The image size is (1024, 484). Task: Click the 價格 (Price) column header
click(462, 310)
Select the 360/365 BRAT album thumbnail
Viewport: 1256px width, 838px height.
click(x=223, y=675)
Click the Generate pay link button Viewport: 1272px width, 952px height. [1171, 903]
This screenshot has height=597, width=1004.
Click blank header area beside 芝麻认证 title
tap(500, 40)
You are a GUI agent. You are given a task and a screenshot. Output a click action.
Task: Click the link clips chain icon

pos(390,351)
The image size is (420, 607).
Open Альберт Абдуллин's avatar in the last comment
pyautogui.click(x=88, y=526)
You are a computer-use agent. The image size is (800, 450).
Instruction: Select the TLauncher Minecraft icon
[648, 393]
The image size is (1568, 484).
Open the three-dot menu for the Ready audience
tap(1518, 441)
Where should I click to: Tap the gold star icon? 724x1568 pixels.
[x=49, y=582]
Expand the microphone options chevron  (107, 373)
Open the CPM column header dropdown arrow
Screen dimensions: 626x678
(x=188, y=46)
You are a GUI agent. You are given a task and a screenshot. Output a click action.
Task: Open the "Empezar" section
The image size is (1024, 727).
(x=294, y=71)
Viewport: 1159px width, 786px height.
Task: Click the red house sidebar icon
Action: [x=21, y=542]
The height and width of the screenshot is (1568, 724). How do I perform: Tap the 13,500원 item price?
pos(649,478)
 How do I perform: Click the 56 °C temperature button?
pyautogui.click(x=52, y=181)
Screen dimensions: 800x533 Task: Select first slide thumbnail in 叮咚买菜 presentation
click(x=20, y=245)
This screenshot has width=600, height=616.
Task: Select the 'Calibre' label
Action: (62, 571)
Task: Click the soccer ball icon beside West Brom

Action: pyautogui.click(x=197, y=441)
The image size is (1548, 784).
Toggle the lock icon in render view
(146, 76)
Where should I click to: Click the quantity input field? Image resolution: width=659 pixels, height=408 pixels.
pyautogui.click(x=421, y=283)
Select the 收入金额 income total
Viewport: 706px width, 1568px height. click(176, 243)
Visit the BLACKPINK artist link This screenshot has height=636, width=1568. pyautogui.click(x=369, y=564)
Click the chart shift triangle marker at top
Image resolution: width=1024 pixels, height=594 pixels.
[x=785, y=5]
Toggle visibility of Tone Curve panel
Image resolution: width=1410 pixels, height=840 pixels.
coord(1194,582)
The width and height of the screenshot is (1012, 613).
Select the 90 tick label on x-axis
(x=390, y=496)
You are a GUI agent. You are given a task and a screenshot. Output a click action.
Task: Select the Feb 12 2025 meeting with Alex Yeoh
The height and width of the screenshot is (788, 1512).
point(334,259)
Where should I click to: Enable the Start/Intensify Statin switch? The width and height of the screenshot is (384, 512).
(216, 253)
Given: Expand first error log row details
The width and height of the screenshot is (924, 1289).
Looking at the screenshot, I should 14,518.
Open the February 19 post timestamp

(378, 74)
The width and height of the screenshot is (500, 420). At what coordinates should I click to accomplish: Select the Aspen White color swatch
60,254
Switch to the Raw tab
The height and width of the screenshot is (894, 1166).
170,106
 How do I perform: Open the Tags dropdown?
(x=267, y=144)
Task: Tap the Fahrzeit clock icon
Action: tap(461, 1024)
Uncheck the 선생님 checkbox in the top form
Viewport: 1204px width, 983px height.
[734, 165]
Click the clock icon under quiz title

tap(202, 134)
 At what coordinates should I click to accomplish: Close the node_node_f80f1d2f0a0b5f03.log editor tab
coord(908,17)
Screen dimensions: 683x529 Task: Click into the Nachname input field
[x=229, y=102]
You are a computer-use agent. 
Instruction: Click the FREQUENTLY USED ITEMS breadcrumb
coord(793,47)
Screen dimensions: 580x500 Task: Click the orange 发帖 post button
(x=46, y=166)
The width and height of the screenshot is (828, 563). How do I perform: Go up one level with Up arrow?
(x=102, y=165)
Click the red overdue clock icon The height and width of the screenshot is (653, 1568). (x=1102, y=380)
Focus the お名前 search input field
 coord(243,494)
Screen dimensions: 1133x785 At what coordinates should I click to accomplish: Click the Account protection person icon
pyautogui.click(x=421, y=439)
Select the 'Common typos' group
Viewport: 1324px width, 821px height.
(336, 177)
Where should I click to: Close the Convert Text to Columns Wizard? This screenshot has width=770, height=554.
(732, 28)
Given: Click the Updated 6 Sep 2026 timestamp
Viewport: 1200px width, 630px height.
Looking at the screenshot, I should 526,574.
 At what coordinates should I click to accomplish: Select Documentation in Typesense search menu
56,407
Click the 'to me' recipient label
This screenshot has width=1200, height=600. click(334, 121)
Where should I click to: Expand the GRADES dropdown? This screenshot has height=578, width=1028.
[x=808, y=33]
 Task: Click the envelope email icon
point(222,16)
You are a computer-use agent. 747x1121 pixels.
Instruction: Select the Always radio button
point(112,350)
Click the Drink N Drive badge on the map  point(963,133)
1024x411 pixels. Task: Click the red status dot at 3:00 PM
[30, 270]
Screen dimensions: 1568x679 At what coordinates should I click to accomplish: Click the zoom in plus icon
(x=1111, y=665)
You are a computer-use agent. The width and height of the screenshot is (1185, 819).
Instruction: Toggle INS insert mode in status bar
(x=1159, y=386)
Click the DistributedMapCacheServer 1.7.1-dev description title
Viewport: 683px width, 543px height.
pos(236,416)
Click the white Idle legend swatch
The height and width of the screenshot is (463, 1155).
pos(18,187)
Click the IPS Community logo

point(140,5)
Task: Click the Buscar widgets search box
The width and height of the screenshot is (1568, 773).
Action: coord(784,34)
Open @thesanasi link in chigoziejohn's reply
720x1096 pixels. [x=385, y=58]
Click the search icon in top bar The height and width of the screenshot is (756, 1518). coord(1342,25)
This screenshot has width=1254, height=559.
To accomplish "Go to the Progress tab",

•••

▶ [Activity]
The goal is a faithful transcription of every entry above.

▶ [Response to this task]
The image size is (1024, 484). Task: Click the 價格 (Price) column header
click(462, 310)
Select the 360/365 BRAT album thumbnail
Viewport: 1256px width, 838px height.
click(x=223, y=675)
Click the Generate pay link button Viewport: 1272px width, 952px height. [1171, 903]
This screenshot has height=597, width=1004.
Click blank header area beside 芝麻认证 title
tap(500, 40)
You are a GUI agent. You are given a task and a screenshot. Output a click action.
Task: Click the link clips chain icon

pos(390,351)
The image size is (420, 607).
Open Альберт Абдуллин's avatar in the last comment
pyautogui.click(x=88, y=526)
You are a computer-use agent. The image size is (800, 450).
Instruction: Select the TLauncher Minecraft icon
[648, 393]
The image size is (1568, 484).
Open the three-dot menu for the Ready audience
tap(1518, 441)
Where should I click to: Tap the gold star icon? 724x1568 pixels.
[x=49, y=582]
Expand the microphone options chevron  (107, 373)
Open the CPM column header dropdown arrow
Screen dimensions: 626x678
(x=188, y=46)
You are a GUI agent. You are given a task and a screenshot. Output a click action.
Task: Open the "Empezar" section
The image size is (1024, 727).
(x=294, y=71)
Viewport: 1159px width, 786px height.
Task: Click the red house sidebar icon
Action: [x=21, y=542]
The height and width of the screenshot is (1568, 724). How do I perform: Tap the 13,500원 item price?
pos(649,478)
 How do I perform: Click the 56 °C temperature button?
pyautogui.click(x=52, y=181)
Screen dimensions: 800x533 Task: Select first slide thumbnail in 叮咚买菜 presentation
click(x=20, y=245)
This screenshot has width=600, height=616.
Task: Select the 'Calibre' label
Action: (62, 571)
Task: Click the soccer ball icon beside West Brom

Action: pyautogui.click(x=197, y=441)
The image size is (1548, 784).
Toggle the lock icon in render view
(146, 76)
Where should I click to: Click the quantity input field? Image resolution: width=659 pixels, height=408 pixels.
pyautogui.click(x=421, y=283)
Select the 收入金额 income total
Viewport: 706px width, 1568px height. click(176, 243)
Visit the BLACKPINK artist link This screenshot has height=636, width=1568. pyautogui.click(x=369, y=564)
Click the chart shift triangle marker at top
Image resolution: width=1024 pixels, height=594 pixels.
[x=785, y=5]
Toggle visibility of Tone Curve panel
Image resolution: width=1410 pixels, height=840 pixels.
coord(1194,582)
The width and height of the screenshot is (1012, 613).
Select the 90 tick label on x-axis
(x=390, y=496)
You are a GUI agent. You are given a task and a screenshot. Output a click action.
Task: Select the Feb 12 2025 meeting with Alex Yeoh
The height and width of the screenshot is (788, 1512).
point(334,259)
Where should I click to: Enable the Start/Intensify Statin switch? The width and height of the screenshot is (384, 512).
(216, 253)
Given: Expand first error log row details
The width and height of the screenshot is (924, 1289).
Looking at the screenshot, I should 14,518.
Open the February 19 post timestamp

(378, 74)
The width and height of the screenshot is (500, 420). At what coordinates should I click to accomplish: Select the Aspen White color swatch
60,254
Switch to the Raw tab
The height and width of the screenshot is (894, 1166).
170,106
 How do I perform: Open the Tags dropdown?
(x=267, y=144)
Task: Tap the Fahrzeit clock icon
Action: tap(461, 1024)
Uncheck the 선생님 checkbox in the top form
Viewport: 1204px width, 983px height.
[734, 165]
Click the clock icon under quiz title

tap(202, 134)
 At what coordinates should I click to accomplish: Close the node_node_f80f1d2f0a0b5f03.log editor tab
coord(908,17)
Screen dimensions: 683x529 Task: Click into the Nachname input field
[x=229, y=102]
You are a computer-use agent. 
Instruction: Click the FREQUENTLY USED ITEMS breadcrumb
coord(793,47)
Screen dimensions: 580x500 Task: Click the orange 发帖 post button
(x=46, y=166)
The width and height of the screenshot is (828, 563). How do I perform: Go up one level with Up arrow?
(x=102, y=165)
Click the red overdue clock icon The height and width of the screenshot is (653, 1568). (x=1102, y=380)
Focus the お名前 search input field
 coord(243,494)
Screen dimensions: 1133x785 At what coordinates should I click to accomplish: Click the Account protection person icon
pyautogui.click(x=421, y=439)
Select the 'Common typos' group
Viewport: 1324px width, 821px height.
(336, 177)
Where should I click to: Close the Convert Text to Columns Wizard? This screenshot has width=770, height=554.
(732, 28)
Given: Click the Updated 6 Sep 2026 timestamp
Viewport: 1200px width, 630px height.
Looking at the screenshot, I should 526,574.
 At what coordinates should I click to accomplish: Select Documentation in Typesense search menu
56,407
Click the 'to me' recipient label
This screenshot has width=1200, height=600. click(334, 121)
Where should I click to: Expand the GRADES dropdown? This screenshot has height=578, width=1028.
[x=808, y=33]
 Task: Click the envelope email icon
point(222,16)
You are a computer-use agent. 747x1121 pixels.
Instruction: Select the Always radio button
point(112,350)
Click the Drink N Drive badge on the map  point(963,133)
1024x411 pixels. Task: Click the red status dot at 3:00 PM
[30, 270]
Screen dimensions: 1568x679 At what coordinates should I click to accomplish: Click the zoom in plus icon
(x=1111, y=665)
You are a computer-use agent. The width and height of the screenshot is (1185, 819).
Instruction: Toggle INS insert mode in status bar
(x=1159, y=386)
Click the DistributedMapCacheServer 1.7.1-dev description title
Viewport: 683px width, 543px height.
pos(236,416)
Click the white Idle legend swatch
The height and width of the screenshot is (463, 1155).
pos(18,187)
Click the IPS Community logo

point(140,5)
Task: Click the Buscar widgets search box
The width and height of the screenshot is (1568, 773).
Action: coord(784,34)
Open @thesanasi link in chigoziejohn's reply
720x1096 pixels. [x=385, y=58]
Click the search icon in top bar The height and width of the screenshot is (756, 1518). coord(1342,25)
This screenshot has width=1254, height=559.
To accomplish "Go to the Progress tab",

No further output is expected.